Items listed in a dataset
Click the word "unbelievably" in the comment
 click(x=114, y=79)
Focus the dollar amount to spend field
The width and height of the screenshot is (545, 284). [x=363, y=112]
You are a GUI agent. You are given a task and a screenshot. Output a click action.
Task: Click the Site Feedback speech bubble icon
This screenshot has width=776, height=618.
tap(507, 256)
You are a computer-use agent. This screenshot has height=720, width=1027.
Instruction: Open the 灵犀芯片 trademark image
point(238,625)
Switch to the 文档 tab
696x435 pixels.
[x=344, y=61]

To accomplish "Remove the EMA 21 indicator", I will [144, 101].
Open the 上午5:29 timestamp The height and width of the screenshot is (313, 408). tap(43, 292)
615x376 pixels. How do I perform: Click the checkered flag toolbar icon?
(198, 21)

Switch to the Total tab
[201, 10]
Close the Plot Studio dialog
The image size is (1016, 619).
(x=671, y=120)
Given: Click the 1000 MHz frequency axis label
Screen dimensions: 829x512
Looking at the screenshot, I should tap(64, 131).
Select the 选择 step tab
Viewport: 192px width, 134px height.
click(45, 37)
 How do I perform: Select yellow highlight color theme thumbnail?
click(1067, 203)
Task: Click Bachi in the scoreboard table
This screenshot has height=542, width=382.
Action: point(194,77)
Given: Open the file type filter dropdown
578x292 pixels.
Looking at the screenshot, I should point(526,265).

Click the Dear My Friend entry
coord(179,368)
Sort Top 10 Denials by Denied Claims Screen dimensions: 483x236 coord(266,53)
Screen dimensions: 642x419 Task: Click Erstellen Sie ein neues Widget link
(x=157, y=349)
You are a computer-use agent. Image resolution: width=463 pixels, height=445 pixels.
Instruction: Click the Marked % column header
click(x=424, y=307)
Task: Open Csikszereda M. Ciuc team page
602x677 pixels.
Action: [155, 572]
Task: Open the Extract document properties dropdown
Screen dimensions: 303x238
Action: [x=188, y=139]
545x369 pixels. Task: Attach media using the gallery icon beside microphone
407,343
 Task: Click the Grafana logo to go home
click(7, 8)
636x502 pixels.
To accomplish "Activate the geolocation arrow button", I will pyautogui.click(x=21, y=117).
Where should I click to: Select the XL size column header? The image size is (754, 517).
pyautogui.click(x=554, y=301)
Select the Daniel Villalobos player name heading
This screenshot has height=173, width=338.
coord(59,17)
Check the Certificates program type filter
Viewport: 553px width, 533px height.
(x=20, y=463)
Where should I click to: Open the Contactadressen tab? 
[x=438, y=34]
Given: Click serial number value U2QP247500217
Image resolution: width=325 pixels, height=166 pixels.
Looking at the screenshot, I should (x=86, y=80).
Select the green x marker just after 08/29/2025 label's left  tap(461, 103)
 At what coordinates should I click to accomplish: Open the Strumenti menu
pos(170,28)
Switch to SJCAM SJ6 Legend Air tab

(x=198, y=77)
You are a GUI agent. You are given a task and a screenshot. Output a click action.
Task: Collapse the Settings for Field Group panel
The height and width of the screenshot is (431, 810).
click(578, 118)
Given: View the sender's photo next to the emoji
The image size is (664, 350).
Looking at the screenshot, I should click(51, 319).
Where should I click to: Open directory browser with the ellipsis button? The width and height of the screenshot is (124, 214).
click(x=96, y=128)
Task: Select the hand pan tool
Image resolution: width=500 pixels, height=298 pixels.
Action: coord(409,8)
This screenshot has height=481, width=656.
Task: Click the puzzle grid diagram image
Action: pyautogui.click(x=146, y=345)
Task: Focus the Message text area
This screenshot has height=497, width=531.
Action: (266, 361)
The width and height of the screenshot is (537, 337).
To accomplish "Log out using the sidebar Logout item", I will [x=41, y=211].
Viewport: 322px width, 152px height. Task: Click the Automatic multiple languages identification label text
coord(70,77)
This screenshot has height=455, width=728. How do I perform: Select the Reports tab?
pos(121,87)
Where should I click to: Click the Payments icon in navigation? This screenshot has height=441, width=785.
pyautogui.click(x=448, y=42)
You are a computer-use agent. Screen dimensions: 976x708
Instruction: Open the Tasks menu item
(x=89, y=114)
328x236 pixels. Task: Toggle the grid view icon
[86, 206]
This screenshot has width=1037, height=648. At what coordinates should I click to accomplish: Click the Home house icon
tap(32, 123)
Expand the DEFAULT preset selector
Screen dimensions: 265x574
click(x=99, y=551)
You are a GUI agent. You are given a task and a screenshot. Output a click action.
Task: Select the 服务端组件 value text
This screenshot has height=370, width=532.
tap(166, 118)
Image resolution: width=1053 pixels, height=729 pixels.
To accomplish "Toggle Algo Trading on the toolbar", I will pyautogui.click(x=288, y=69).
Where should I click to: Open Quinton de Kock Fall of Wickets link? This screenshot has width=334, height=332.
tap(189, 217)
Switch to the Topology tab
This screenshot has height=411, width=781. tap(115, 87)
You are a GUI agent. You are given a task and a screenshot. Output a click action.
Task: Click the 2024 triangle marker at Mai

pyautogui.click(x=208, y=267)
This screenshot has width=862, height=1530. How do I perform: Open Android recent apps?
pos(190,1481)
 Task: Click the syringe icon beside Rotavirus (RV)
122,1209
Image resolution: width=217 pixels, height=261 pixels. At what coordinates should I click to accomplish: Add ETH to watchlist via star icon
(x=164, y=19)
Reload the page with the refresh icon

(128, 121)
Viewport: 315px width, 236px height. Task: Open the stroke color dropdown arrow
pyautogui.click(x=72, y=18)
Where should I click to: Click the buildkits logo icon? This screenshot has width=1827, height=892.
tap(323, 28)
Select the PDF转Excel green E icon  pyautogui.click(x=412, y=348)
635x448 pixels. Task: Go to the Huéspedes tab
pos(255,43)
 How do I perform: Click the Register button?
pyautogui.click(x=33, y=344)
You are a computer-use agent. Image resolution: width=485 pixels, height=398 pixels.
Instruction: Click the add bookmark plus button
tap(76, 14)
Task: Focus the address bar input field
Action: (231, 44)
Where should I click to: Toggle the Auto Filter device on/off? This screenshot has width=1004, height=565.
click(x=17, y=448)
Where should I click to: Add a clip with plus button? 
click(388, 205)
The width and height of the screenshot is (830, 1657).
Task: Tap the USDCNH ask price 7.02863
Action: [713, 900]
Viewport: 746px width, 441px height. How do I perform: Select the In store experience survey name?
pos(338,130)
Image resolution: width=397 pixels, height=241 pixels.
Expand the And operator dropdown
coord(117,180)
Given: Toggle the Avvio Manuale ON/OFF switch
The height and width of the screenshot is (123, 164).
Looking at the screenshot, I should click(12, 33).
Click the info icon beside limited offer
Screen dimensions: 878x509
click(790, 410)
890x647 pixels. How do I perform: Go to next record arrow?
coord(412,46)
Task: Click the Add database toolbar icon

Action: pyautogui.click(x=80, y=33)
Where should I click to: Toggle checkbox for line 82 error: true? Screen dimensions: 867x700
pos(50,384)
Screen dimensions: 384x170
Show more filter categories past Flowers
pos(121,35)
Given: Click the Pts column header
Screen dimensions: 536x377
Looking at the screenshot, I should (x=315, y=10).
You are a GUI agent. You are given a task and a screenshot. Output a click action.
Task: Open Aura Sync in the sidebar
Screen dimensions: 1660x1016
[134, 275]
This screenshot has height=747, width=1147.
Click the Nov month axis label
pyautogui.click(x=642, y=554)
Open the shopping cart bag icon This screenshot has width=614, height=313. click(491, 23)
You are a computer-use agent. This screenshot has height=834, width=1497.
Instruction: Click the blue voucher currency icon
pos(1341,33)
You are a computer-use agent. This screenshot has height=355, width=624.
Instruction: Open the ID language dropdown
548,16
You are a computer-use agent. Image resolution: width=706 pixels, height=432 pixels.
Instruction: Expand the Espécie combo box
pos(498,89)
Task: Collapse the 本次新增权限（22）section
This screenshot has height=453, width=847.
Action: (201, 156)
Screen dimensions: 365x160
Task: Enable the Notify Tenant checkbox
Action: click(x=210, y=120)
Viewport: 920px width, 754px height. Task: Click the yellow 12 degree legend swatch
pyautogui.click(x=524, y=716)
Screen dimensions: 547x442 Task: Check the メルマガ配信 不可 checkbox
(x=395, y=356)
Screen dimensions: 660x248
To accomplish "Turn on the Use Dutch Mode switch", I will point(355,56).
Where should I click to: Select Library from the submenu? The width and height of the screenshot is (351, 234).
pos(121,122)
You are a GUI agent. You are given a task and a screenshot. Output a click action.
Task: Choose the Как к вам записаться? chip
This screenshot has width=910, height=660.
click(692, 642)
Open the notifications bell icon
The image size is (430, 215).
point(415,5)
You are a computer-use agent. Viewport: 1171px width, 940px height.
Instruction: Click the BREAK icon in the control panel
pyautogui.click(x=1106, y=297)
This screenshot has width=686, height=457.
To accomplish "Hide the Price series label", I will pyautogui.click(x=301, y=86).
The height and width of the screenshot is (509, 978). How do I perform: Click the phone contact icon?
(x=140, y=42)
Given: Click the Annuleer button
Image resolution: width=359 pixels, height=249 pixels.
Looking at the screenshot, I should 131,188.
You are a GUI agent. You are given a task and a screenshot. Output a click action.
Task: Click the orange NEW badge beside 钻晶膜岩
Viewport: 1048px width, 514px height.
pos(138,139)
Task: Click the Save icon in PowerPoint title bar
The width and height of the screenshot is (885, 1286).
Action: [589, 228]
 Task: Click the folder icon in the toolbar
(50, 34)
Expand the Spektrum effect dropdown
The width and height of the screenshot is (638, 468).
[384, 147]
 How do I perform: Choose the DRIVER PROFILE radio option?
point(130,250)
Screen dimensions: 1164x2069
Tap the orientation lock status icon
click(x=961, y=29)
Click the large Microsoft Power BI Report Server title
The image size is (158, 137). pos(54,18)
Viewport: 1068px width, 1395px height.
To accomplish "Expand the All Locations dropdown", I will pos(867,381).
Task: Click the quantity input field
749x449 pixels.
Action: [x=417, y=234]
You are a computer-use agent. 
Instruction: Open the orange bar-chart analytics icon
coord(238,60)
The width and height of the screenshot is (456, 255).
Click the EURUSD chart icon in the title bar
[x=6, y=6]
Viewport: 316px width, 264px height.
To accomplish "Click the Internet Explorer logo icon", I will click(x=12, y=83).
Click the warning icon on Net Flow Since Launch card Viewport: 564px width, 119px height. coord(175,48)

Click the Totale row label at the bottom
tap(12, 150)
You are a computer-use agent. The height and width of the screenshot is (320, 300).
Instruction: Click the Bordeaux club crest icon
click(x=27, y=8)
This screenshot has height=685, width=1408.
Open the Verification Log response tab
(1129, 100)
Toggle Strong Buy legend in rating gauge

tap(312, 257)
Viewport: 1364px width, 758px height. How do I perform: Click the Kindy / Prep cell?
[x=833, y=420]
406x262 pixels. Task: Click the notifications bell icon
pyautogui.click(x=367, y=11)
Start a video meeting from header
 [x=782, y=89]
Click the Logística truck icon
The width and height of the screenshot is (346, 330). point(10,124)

» **What is required**
Look above for the line with "Image resolution: width=500" and the line with "Task: Focus the Message text area", and reproduce exactly those two lines plus every line between, nothing more.

» **Reply to the task**
Image resolution: width=500 pixels, height=298 pixels.
Action: coord(409,8)
This screenshot has height=481, width=656.
Task: Click the puzzle grid diagram image
Action: pyautogui.click(x=146, y=345)
Task: Focus the Message text area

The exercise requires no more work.